Alongside all the events that make us proud of Baltimore and our state, a recent announcement deserves additional notice. Last week, we learned the odds of a Maryland baby surviving to her first birthday have improved by more than 20 percent since 2008. Maryland's infant death rate is at an all-time low, meaning hundreds of Maryland families are spared the anguish of losing a child to preventable death ("Preventing infant deaths," Sept. 9).
Planned Parenthood of Maryland joins with our partners in applauding all those who contributed to this tremendous effort.
Maryland has finally moved the needle on infant mortality — a critical indicator of the effectiveness of our health care system across the state. This is the direct result of a sustained, collaborative effort to support new parents by community workers and people in faith, health, business and other organizations. Recognition must also go to those leaders who have held state and city agencies accountable for meeting bold yet attainable health goals. By improving access to prenatal care, preventing premature births, and reducing risks such as SIDS and injuries, infant mortality rates continue to decline.
As important as those interventions are, there is an even earlier opportunity to safeguard babies. When a pregnancy is intended and the mother is in good health, infant outcomes improve. Planned Parenthood of Maryland provides contraception services, supplies, health screenings and treatment through approximately 40,000 patient visits every year. The result is families who are better prepared to meet the physical, emotional, social and economic demands of parenthood and raise healthier babies.

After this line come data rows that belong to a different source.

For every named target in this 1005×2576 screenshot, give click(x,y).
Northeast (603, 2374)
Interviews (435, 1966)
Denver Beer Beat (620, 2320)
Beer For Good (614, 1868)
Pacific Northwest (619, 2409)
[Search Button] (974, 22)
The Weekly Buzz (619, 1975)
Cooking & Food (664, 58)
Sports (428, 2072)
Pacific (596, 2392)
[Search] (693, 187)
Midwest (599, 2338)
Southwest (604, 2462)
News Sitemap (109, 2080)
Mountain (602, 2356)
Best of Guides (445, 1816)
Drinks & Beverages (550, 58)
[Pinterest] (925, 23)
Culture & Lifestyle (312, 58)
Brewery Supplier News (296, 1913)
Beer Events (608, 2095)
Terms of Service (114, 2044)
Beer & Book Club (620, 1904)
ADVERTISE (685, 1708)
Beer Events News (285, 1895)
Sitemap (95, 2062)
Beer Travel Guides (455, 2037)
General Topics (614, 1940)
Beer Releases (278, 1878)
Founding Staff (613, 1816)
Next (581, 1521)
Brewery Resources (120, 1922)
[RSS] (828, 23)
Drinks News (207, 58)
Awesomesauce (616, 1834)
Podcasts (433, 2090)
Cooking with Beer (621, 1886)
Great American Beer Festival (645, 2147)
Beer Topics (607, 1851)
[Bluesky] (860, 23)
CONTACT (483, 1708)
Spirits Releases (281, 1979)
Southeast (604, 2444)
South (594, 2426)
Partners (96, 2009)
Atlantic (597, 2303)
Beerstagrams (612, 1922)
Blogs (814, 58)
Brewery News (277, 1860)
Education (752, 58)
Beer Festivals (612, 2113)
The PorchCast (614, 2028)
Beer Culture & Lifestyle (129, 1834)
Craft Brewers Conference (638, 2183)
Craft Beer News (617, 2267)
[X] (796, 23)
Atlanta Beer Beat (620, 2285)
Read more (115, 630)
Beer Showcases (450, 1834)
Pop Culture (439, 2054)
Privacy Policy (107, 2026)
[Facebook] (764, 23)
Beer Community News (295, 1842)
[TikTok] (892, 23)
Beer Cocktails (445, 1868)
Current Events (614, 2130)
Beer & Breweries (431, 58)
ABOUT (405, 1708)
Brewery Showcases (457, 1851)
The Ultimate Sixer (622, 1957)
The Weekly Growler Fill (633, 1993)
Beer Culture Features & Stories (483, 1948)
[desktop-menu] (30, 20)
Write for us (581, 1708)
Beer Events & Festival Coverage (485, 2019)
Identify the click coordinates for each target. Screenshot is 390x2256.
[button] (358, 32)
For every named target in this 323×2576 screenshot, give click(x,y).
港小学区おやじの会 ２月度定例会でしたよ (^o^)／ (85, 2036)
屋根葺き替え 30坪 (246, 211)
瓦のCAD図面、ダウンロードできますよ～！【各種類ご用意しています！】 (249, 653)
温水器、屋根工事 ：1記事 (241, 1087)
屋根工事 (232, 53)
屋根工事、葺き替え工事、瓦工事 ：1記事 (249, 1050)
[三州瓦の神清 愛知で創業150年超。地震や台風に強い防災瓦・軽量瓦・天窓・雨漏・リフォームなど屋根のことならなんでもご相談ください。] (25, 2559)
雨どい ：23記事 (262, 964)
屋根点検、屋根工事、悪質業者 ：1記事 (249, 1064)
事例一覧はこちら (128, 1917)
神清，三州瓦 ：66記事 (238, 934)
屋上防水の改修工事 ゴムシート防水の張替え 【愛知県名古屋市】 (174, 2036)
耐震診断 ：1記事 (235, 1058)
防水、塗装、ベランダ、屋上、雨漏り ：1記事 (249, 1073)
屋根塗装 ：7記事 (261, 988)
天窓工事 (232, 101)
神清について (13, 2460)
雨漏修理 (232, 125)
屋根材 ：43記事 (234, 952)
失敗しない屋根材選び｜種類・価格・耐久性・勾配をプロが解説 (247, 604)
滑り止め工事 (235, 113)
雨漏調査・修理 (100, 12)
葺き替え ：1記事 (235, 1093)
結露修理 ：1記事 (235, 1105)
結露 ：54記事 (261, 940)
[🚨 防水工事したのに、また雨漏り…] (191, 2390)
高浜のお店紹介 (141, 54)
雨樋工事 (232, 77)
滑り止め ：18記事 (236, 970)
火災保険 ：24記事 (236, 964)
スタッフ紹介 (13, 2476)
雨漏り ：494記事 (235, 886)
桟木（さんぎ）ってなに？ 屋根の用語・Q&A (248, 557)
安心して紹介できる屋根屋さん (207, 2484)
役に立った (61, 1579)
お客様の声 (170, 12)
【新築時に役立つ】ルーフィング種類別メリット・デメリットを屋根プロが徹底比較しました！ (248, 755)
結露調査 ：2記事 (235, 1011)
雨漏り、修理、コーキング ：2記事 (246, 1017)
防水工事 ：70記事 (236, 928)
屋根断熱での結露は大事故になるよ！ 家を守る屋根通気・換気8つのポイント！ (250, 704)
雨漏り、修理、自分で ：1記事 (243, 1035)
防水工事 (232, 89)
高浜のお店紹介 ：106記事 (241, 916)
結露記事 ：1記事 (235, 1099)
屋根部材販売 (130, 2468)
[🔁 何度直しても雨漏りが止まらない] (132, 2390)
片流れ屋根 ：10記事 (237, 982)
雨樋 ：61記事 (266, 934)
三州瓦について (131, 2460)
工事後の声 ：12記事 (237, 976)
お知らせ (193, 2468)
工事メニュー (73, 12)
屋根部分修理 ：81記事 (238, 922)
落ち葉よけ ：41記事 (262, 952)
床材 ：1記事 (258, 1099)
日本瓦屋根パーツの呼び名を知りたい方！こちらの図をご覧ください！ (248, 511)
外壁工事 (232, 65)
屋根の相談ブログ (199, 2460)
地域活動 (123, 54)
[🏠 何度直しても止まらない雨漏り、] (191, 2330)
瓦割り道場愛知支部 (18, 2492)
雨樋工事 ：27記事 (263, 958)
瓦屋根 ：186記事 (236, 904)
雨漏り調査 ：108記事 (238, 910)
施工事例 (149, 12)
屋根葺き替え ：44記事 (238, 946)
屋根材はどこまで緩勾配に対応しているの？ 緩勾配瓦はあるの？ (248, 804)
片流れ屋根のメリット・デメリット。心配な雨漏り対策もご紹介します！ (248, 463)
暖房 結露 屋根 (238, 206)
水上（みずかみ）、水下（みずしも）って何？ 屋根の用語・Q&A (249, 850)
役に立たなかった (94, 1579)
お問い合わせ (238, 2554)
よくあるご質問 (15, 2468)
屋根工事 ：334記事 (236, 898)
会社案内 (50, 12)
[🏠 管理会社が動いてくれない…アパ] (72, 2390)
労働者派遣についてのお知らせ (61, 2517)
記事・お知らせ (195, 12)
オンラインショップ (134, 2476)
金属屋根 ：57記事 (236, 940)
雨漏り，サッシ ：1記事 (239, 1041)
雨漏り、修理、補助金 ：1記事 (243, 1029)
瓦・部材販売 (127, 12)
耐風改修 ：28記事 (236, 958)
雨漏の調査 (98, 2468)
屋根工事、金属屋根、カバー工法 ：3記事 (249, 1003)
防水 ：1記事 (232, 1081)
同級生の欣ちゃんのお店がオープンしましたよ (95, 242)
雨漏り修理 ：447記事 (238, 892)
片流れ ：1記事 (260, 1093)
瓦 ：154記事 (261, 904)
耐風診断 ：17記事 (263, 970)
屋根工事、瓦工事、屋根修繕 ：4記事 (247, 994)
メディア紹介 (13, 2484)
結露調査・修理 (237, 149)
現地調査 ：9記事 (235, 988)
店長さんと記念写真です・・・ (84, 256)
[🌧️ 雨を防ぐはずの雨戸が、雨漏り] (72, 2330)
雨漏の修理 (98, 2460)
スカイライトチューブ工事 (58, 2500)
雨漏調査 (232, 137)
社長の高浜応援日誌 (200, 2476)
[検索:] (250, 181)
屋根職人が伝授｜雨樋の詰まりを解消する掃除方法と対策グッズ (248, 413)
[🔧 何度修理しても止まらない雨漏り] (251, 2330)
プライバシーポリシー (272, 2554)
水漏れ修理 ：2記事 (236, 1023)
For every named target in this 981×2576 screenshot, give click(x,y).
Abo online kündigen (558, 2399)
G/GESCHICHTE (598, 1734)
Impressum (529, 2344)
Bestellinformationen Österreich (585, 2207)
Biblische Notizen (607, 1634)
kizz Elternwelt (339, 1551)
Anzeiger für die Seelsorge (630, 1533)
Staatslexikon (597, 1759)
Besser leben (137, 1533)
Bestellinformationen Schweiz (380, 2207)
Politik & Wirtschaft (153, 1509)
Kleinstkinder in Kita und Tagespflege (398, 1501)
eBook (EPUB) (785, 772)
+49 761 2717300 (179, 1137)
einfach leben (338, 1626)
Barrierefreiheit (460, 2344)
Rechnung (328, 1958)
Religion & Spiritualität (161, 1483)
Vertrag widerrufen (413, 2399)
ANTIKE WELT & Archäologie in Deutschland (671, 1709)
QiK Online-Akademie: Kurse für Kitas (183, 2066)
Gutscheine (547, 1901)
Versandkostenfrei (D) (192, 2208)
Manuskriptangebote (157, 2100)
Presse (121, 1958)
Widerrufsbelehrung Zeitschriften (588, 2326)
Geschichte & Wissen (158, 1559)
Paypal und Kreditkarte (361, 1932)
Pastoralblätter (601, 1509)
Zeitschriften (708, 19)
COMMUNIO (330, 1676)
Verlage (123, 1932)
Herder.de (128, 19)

An additional benefit is healthier communities, with higher levels of educational and economic attainment and lowering the need for public supports that are already stretched. In fact, according to Guttmacher Institute, every $1 spent on family planning services saves an estimated $5.68. Expansion of family planning coverage to even more families — part of the Affordable Care Act — makes good economic sense.
Planned Parenthood of Maryland is pleased to be a partner to our state's success. We also know there is more work to be done, especially in minority communities and on the Eastern Shore. With health centers in Easton and Salisbury, along with Annapolis, Frederick, Waldorf and three in the Baltimore area, we are committed to providing affordable and accessible services so even more babies survive and thrive.
We look forward to continuing this partnership in support of Maryland women, families and children.
Frances Phillips and Jenny Black
The writers are, respectively, a member of Planned Parenthood of Maryland's the board of directors and the organization's president and CEO.